What Will I Tell My Grandchildren?

What Will I Tell My Grandchildren?
This post was published on the now-closed HuffPost Contributor platform. Contributors control their own work and posted freely to our site. If you need to flag this entry as abusive, send us an email.

What will I tell my grandchildren?

When they come to interview me for their middle school history projects, the way kids do, and they ask me about this time in our country’s past they can’t believe I lived through, will I mention the tears?

Will I tell them I was throwing a party that night, champagne bottles filling the bottom shelf of my fridge, poised for popping, and when I realized what was going to happen I hid in the bathroom to hyperventilate, trying to figure out a polite way to tell everyone to get out of my apartment because I couldn’t handle it?

Will I tell them about the morning after, when I woke up to realize it was real and felt my chest cave inward, my muscles deflate, my skin melt to my bed sheets?

Will I tell them about the concession speech that tried to give us hope but didn’t really know how?

Will I tell them how I turned to my girlfriend, voice trembling, and asked her in earnest if we’d ever feel joy again?

Will I tell them how the two of us contemplated getting married even though we weren’t ready, before we wouldn’t be allowed to anymore, and how I figured that even if the marriage was dissolved someday, that at least I’d get to know what it felt like for a little while?

Will I tell them about the empty look in my president’s eyes as he tried to make us feel better, the first time I’ve ever seen him truly hopeless?

Will I tell them how silly it felt to go on with my Wednesday as if my homework really mattered anymore?

Will I tell them the shock I experienced when I brought myself to go outside, expecting life to have frozen, and saw kids playing in the sand and people eating at restaurants and a woman gossiping on her cell phone?

Will I tell them about the little boy who stood up at an adult-filled community meeting and said he didn’t think we should let this man kick anyone out of “our beautiful country”?

Will I tell them about the protests and the meetings and the posts in Pantsuit Nation that reminded me everyday how many people out there voted for an America I recognize?

Will I tell them about the swastikas?

Will I tell them how people called us whiners and sore losers, as if this were really about political disagreements, but how I refused to let them minimize what they’d done?

Will I tell them how I couldn’t stop myself from holding on to hope that the electors would protect us, but how I couldn’t cry when I found out they didn’t because I had already begun to numb?

Will I have to tell them that November 8th, 2016 was the reason our world looks however it does at that future moment, that the election they can’t believe I lived through was the beginning of a new world order that persisted, or will I get to tell them it was merely a blip, a rebellious tantrum thrown by an angsty teenage America who grew up and pulled itself together?
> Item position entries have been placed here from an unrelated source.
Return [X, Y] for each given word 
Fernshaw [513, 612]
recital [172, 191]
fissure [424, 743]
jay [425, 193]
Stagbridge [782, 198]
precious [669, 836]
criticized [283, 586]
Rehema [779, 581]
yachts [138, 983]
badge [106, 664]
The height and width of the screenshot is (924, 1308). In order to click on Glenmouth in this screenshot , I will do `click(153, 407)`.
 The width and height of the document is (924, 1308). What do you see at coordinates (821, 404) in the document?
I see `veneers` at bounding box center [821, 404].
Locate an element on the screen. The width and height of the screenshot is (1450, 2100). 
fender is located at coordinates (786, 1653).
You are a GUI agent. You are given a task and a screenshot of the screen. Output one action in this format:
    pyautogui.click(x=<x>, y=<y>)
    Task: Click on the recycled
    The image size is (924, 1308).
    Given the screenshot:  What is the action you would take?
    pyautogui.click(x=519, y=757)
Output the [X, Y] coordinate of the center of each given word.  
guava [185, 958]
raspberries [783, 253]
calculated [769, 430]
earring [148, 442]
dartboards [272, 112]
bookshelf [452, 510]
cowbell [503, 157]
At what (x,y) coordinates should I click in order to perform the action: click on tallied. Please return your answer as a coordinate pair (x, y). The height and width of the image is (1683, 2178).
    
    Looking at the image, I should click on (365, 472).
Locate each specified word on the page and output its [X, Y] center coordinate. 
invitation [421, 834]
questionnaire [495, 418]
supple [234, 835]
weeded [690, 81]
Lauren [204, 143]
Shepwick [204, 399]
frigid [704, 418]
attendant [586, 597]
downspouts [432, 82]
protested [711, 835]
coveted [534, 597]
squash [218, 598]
Will I widen my eyes and tell them we were all wrong, that in the end the disasters we anticipated never came to pass?

Or will I choke back tears while I tell them this was partly my fault, that I sat back and let this happen because I was naïve?

Will I tell them I tried to stop it?

Will I tell them I spent the next four years doing everything I could to fix it?

Will I tell them I worked as hard as I knew how to ensure their future America was a safe place to grow up?

Or will I tell them I did nothing, that I decided I was powerless and that again and again, I stood back and watched the world unravel?